O mercado busca sinais sobre a trajetória dos juros americanos, especialmente se Warsh manterá a postura de comunicações discretas ou se apresentará um roteiro sobre a inflação elevada. Outras autoridades do Fed têm adotado uma abordagem mais aberta e transparente, contrastando com a relutância do atual presidente em aprofundar detalhes técnicos.
Jeffrey Schmid, presidente do Fed de Kansas City, afirmou em entrevista que a taxa de juros atual, na faixa de 3,50% a 3,75% desde dezembro, não está contendo gastos e investimentos para desacelerar a inflação. Segundo Schmid, a inflação continua persistente e requer novas formas de superação.
A presidente do Fed de Cleveland, Beth Hammack, declarou que agora é a hora de agir. Já Susan Collins, presidente do Fed de Boston, disse em entrevista que os dados recentes sobre a inflação são contraditórios, mantendo aberta a possibilidade de aumento da taxa de juros.

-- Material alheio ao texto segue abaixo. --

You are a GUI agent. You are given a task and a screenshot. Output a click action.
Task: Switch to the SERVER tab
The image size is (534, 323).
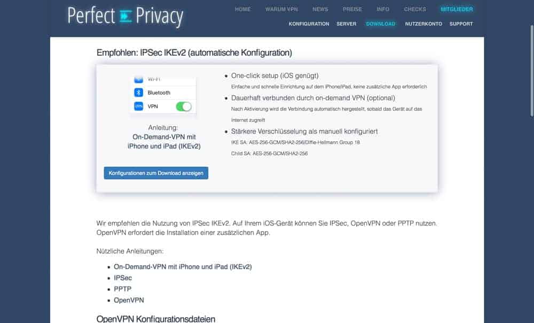click(347, 24)
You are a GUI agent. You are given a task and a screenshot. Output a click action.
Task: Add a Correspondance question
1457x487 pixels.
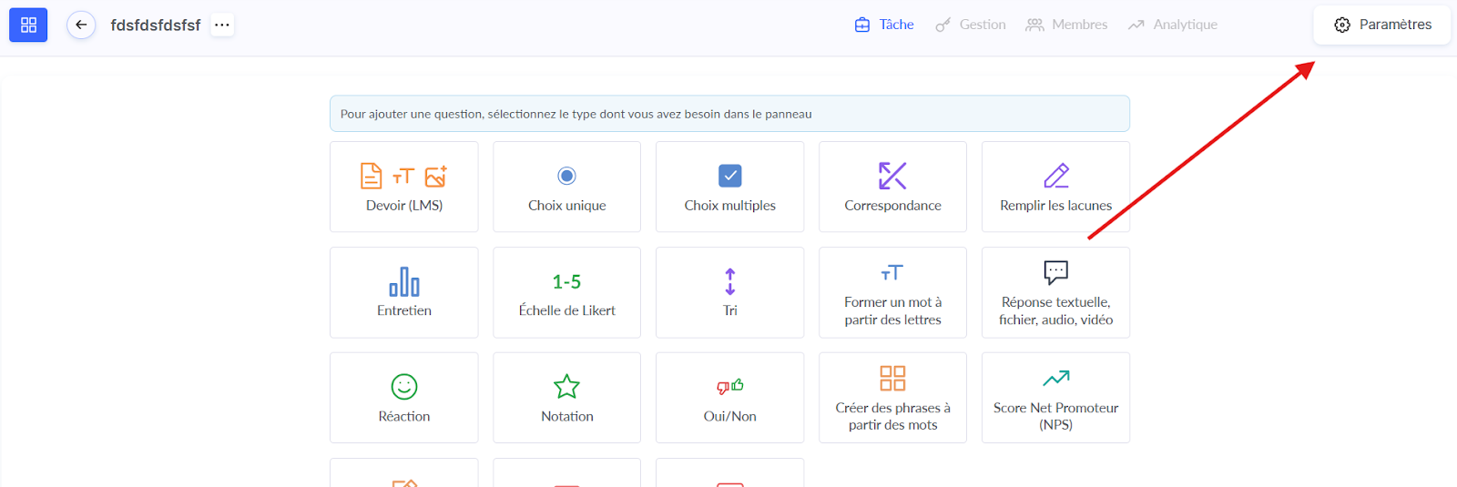(x=892, y=187)
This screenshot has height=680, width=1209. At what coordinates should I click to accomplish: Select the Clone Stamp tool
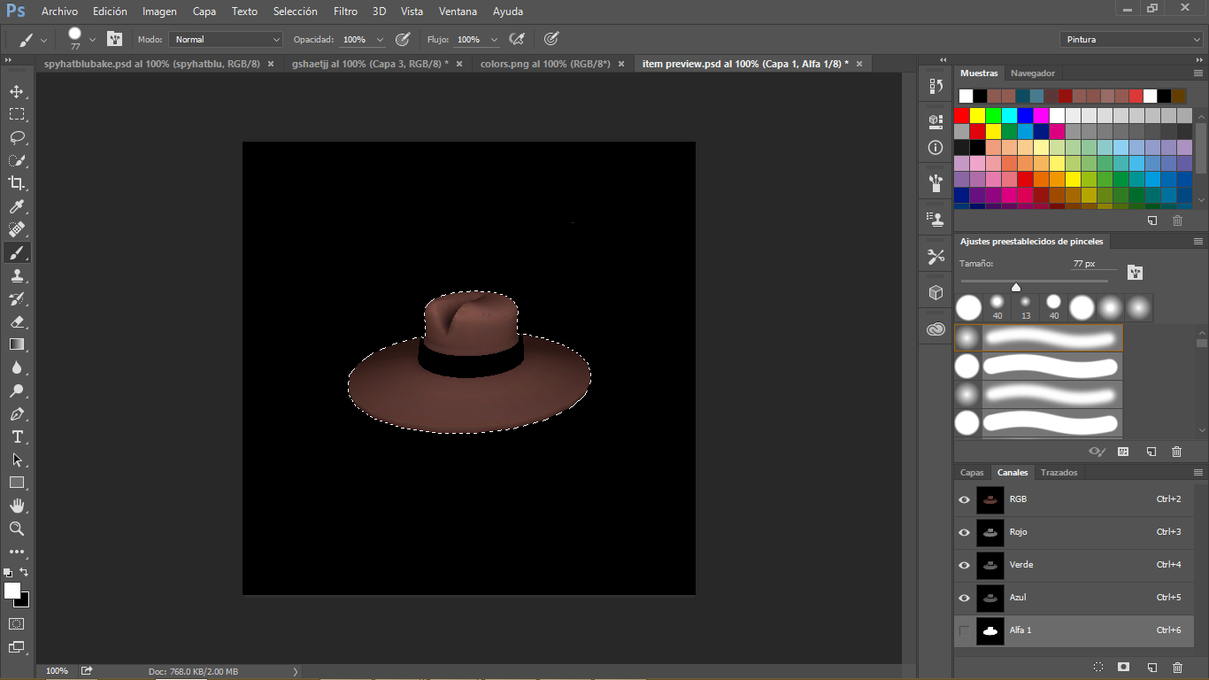pos(17,275)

Adam Posen, presidente do Instituto Peterson de Economia Internacional, afirmou que Warsh precisa demonstrar disposição para intervir caso a inflação permaneça acima da meta de 2% do Fed. Posen sugeriu que o presidente reconheça as preocupações de seus pares no Comitê Federal de Mercado Aberto.
A discussão sobre um eventual aumento de 0,25 ponto percentual ocorre enquanto as perspectivas de crescimento dos Estados Unidos mostram melhora, após dados de julho indicarem alta nos pedidos de bens duráveis e nos gastos do consumidor. O discurso de abertura começa às 11h, no horário de Brasília.